TASK BRIEF >> Check each line of the entries. Copy the ones that contain the string "coordinates".

|---|

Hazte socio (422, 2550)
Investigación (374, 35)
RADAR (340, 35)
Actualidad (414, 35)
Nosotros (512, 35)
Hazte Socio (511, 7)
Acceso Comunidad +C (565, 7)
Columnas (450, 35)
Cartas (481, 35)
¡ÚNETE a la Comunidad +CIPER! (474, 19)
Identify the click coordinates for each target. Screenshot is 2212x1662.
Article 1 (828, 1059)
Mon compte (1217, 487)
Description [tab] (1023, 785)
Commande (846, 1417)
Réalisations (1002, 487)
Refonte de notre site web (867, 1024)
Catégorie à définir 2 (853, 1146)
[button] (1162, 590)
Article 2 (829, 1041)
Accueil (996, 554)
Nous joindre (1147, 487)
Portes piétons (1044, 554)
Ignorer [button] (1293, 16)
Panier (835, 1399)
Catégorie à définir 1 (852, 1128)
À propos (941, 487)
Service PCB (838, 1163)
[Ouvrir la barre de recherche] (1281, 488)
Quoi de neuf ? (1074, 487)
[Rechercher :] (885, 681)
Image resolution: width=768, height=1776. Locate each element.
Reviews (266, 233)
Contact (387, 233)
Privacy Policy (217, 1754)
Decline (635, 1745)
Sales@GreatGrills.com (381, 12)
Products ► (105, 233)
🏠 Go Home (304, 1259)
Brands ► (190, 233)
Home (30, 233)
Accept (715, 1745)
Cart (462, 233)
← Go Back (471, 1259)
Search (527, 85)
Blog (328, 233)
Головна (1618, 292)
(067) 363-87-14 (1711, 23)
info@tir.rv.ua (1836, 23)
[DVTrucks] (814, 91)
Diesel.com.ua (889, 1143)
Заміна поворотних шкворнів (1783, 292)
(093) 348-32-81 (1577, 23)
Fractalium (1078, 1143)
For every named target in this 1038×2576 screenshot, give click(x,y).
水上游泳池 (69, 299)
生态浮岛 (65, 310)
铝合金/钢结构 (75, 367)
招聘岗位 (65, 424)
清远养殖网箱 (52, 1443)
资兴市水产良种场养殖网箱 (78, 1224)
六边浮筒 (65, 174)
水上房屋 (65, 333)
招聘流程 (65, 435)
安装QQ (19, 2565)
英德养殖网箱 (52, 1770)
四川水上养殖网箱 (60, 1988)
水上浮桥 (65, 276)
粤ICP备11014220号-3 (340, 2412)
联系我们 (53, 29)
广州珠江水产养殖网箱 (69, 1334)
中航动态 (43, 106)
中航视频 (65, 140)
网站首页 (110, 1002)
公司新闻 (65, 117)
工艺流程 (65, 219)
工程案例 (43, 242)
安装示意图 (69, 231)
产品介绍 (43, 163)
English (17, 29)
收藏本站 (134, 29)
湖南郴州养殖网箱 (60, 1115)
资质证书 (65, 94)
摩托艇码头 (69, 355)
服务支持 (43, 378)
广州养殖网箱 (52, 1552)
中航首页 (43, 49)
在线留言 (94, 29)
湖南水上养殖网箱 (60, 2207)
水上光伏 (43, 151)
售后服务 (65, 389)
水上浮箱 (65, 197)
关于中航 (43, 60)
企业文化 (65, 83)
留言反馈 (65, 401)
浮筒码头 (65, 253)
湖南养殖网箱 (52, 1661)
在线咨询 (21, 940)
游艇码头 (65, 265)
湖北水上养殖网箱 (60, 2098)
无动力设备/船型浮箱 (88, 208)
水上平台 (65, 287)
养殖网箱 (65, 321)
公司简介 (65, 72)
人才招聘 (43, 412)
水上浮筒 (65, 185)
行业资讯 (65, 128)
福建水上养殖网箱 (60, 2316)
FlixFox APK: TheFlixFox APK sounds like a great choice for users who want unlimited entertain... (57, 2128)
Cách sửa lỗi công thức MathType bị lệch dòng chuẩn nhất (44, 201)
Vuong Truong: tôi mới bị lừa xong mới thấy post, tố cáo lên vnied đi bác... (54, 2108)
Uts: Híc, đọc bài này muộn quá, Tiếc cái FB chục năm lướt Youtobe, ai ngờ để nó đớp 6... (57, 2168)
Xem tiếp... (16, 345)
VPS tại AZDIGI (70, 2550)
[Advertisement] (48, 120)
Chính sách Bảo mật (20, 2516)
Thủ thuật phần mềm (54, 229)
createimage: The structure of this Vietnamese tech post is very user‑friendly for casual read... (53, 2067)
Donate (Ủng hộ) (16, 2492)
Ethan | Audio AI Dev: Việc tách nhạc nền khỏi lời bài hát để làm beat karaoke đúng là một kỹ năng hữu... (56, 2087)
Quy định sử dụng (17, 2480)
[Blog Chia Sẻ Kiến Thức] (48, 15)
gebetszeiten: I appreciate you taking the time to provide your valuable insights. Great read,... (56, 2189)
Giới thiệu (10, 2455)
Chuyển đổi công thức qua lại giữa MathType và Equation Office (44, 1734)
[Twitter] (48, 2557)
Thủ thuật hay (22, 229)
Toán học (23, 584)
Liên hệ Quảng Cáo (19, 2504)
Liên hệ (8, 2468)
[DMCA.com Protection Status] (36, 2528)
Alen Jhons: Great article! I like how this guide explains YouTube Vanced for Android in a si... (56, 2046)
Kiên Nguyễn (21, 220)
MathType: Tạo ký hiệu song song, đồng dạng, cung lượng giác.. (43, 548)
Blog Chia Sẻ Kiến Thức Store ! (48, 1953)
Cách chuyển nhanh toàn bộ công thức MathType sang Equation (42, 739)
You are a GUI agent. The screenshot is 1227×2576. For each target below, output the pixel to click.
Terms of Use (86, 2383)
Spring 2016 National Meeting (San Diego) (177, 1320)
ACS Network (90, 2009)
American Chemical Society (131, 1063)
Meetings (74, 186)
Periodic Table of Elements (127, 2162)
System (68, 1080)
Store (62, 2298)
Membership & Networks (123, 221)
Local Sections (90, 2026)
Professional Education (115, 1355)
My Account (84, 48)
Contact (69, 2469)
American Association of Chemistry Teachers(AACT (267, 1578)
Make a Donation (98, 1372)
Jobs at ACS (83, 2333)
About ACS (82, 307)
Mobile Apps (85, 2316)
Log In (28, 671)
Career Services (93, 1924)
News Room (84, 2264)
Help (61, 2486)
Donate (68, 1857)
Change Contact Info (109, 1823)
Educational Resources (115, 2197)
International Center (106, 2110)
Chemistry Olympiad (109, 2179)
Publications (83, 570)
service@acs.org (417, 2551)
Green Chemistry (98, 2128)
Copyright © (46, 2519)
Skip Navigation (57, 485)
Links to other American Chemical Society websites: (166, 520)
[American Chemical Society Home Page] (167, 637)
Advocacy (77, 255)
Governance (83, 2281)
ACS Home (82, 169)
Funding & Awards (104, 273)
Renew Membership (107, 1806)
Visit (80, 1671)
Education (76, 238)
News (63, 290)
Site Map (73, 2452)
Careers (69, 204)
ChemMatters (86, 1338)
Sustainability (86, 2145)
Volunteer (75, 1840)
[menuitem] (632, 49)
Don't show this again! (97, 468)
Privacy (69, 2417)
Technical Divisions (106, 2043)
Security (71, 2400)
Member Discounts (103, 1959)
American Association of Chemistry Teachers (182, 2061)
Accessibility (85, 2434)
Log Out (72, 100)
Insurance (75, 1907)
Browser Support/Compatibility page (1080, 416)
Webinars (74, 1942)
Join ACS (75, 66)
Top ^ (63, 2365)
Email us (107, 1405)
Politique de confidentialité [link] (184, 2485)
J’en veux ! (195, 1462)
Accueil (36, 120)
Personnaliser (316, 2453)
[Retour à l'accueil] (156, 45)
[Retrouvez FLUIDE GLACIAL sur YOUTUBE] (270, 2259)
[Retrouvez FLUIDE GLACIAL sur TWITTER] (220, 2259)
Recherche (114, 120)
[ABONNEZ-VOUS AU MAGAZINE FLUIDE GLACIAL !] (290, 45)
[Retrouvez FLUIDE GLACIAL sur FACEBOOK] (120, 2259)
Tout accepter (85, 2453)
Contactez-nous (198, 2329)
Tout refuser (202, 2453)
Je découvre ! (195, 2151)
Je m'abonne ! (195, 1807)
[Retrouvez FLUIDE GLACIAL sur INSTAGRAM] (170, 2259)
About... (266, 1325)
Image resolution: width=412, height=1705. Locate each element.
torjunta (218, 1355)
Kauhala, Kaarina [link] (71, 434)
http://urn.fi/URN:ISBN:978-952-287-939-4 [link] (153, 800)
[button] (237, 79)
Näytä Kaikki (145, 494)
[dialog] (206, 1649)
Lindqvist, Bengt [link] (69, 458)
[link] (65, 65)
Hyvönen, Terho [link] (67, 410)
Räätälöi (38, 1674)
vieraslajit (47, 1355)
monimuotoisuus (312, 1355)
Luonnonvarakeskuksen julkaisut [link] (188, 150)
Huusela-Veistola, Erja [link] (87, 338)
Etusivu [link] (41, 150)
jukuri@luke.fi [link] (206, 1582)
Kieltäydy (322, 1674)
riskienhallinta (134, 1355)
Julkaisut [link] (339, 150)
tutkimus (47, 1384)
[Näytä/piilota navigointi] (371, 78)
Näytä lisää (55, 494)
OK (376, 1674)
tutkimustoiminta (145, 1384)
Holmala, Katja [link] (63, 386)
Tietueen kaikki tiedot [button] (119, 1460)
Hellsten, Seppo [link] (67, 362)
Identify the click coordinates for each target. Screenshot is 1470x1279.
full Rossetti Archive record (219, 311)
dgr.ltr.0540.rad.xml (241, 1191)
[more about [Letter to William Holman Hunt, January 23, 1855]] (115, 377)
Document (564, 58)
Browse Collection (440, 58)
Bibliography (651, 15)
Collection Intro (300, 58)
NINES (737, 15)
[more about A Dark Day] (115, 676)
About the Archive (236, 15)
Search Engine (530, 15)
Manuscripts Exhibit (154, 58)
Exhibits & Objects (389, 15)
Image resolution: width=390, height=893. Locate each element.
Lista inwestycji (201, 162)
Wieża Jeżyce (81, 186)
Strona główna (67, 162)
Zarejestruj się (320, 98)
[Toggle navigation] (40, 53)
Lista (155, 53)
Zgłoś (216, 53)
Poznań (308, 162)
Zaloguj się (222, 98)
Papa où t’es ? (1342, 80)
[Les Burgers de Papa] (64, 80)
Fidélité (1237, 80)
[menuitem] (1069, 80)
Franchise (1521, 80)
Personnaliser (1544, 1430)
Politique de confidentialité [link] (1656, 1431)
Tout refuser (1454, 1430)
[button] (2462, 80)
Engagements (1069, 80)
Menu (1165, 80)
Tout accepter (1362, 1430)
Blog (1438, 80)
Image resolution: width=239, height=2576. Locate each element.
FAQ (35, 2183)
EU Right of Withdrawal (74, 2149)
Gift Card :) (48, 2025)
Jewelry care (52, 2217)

|---|

ANSWER >>
Identify the click coordinates for each target. Screenshot is 2212x1662.
Identify the click coordinates for each target. Screenshot is 1470x1279.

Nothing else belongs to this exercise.